The response should consist of the data reproduced word for word.

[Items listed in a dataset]
■ ■ ■ ■
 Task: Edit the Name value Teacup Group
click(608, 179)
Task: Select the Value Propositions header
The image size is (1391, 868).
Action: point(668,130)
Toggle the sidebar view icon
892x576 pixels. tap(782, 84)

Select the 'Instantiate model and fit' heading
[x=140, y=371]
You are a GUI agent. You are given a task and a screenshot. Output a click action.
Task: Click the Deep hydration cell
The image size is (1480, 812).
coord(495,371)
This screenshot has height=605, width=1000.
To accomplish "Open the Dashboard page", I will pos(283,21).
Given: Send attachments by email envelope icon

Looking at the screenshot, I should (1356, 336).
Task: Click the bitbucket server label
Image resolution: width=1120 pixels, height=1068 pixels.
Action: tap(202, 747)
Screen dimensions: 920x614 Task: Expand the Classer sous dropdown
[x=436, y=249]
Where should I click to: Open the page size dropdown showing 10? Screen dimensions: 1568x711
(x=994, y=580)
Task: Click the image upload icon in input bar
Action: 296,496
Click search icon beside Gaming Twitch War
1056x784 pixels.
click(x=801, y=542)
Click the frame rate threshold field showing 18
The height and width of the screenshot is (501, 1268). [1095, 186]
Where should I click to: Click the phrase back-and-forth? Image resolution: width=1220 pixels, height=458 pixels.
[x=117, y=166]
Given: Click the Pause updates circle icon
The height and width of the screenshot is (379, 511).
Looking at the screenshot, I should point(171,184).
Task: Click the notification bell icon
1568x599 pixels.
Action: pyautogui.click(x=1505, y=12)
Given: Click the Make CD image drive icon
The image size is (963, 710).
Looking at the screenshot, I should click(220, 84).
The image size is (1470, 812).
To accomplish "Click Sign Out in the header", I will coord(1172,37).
■ ■ ■ ■
Response:
 Task: Edit the Name value Teacup Group
click(608, 179)
Task: Select the Value Propositions header
The image size is (1391, 868).
Action: point(668,130)
Toggle the sidebar view icon
892x576 pixels. tap(782, 84)

Select the 'Instantiate model and fit' heading
[x=140, y=371]
You are a GUI agent. You are given a task and a screenshot. Output a click action.
Task: Click the Deep hydration cell
The image size is (1480, 812).
coord(495,371)
This screenshot has height=605, width=1000.
To accomplish "Open the Dashboard page", I will pos(283,21).
Given: Send attachments by email envelope icon

Looking at the screenshot, I should (1356, 336).
Task: Click the bitbucket server label
Image resolution: width=1120 pixels, height=1068 pixels.
Action: tap(202, 747)
Screen dimensions: 920x614 Task: Expand the Classer sous dropdown
[x=436, y=249]
Where should I click to: Open the page size dropdown showing 10? Screen dimensions: 1568x711
(x=994, y=580)
Task: Click the image upload icon in input bar
Action: 296,496
Click search icon beside Gaming Twitch War
1056x784 pixels.
click(x=801, y=542)
Click the frame rate threshold field showing 18
The height and width of the screenshot is (501, 1268). [1095, 186]
Where should I click to: Click the phrase back-and-forth? Image resolution: width=1220 pixels, height=458 pixels.
[x=117, y=166]
Given: Click the Pause updates circle icon
The height and width of the screenshot is (379, 511).
Looking at the screenshot, I should point(171,184).
Task: Click the notification bell icon
1568x599 pixels.
Action: pyautogui.click(x=1505, y=12)
Given: Click the Make CD image drive icon
The image size is (963, 710).
Looking at the screenshot, I should click(220, 84).
The image size is (1470, 812).
To accomplish "Click Sign Out in the header", I will coord(1172,37).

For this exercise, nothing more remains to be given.